FDA Approves New Artificial Heart Valve Studied Extensively in Utah at Intermountain Medical Center

SALT LAKE CITY – The U.S. Food and Drug Administration has approved the first artificial heart valve that can replace an aortic heart valve damaged by heart disease that does not require open-heart surgery.  Heart researchers and cardiac surgeons at the Heart Institute at Intermountain Medical Center played a key role in the approval of the breakthrough valve as the Utah hospital was one of only 25 centers in the country to participate in the devices pioneering clinical trial.

Brian Whisenant, MD, director of the structural heart program at the Heart Institute Intermountain Medical Center, and Kent Jones, MD, chairman of the department of cardiovascular thoracic surgery, led the pioneering clinical trials that led to the FDA's approval of the valve. Rose Felice from Price was the first patient in Utah to receive the valve at the Heart Institute at Intermountain Medical Center in 2009. Two years later she is still doing well.

"Surgery to replace the aortic valve is an effective treatment for severe aortic valve stenosis. The Sapien Transcatheter Heart Valve is an example of an innovative new device that will provide some people with this condition who can't undergo open heart surgery with the option of valve replacement," said Dr. Whisenant.

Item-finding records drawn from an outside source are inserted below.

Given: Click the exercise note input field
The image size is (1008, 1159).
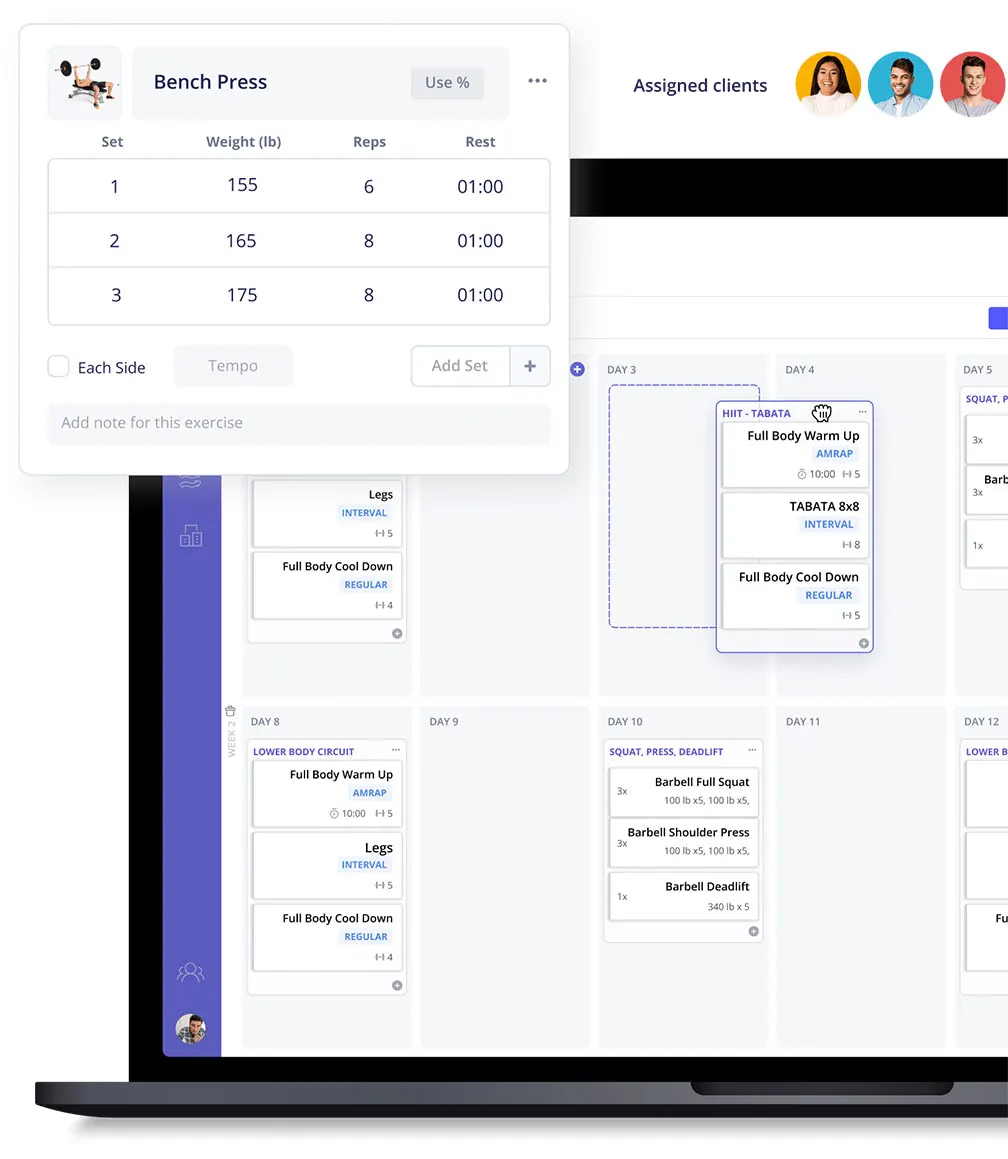Looking at the screenshot, I should pyautogui.click(x=299, y=423).

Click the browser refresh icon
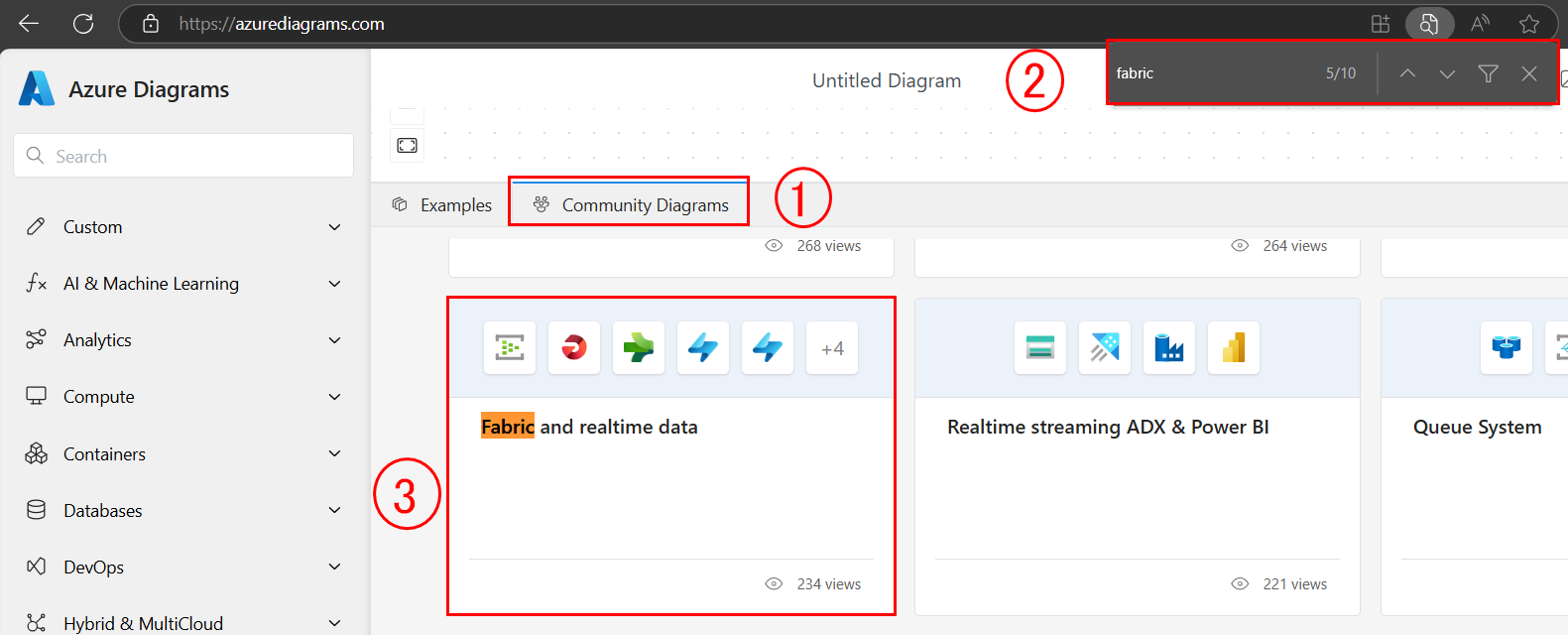tap(83, 24)
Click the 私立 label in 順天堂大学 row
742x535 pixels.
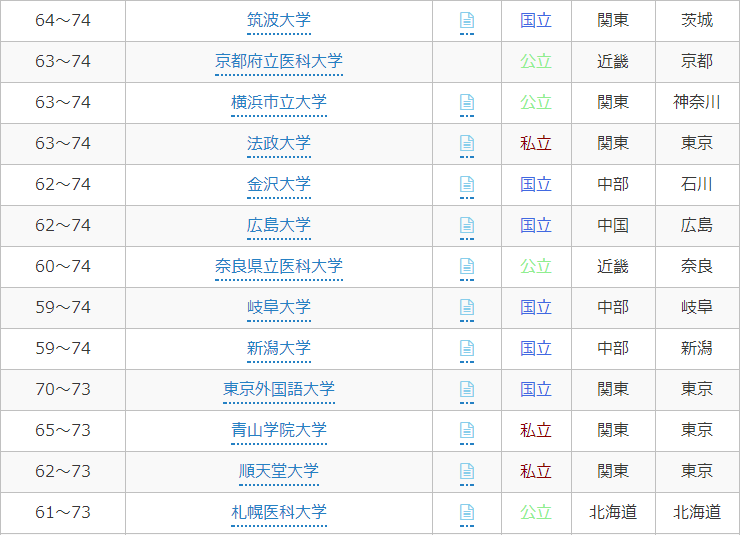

Aortic valve stenosis is a progressive, age-related disease caused by calcium deposits on the aortic valve that cause the valve to narrow. As the heart works harder to pump enough blood through the smaller valve opening, the heart eventually weakens, which can lead to problems such as fainting, chest pain, irregular heart rhythms or cardiac arrest. Once symptoms of aortic stenosis occur, more than half of patients die within two years.  

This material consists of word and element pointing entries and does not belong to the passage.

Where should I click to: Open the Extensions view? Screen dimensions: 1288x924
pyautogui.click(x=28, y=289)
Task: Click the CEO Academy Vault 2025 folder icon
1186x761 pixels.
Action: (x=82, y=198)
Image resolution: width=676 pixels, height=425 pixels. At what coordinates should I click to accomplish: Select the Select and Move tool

To restore normal blood flow, patients with severe aortic valve stenosis need open-heart surgery to replace the diseased valve. However, the procedure is too risky for some patients.

The valve is made of cow tissue and polyester supported with a stainless steel mesh frame. To replace the diseased valve, it is compressed into the end of a long, thin, tube-like device called a delivery catheter. The delivery catheter, which is slightly wider than a pencil, and the valve are inserted into the femoral artery through a small incision in the leg and threaded to the site of the diseased valve. The heart valve is then released from the delivery catheter and expanded with a balloon and is immediately functional.  

The FDA's approval of the Sapien THV is based on a study in 365 patients who were not eligible for open-heart surgery.  Intermountain Medical Center was the only center in the Intermountain West to participate in the study.  In the  trial, half of the patients received the Sapien valve. The other study patients received another treatment that did not require open-heart surgery.  One alternative procedure involved enlarging the aortic valve opening by stretching it with a balloon (balloon valvuloplasty).

Patients receiving the Sapien valve were more likely to survive one year after surgery. After a year, 69 percent of the Sapien patients were alive compared with 50 percent of those who received an alternative treatment.

After a trial that took place in part at Intermountain Medical Center, the U.S. Food and Drug Administration has approved the first artificial heart valve that can replace an aortic heart valve damaged by heart disease that does not require open-heart surgery.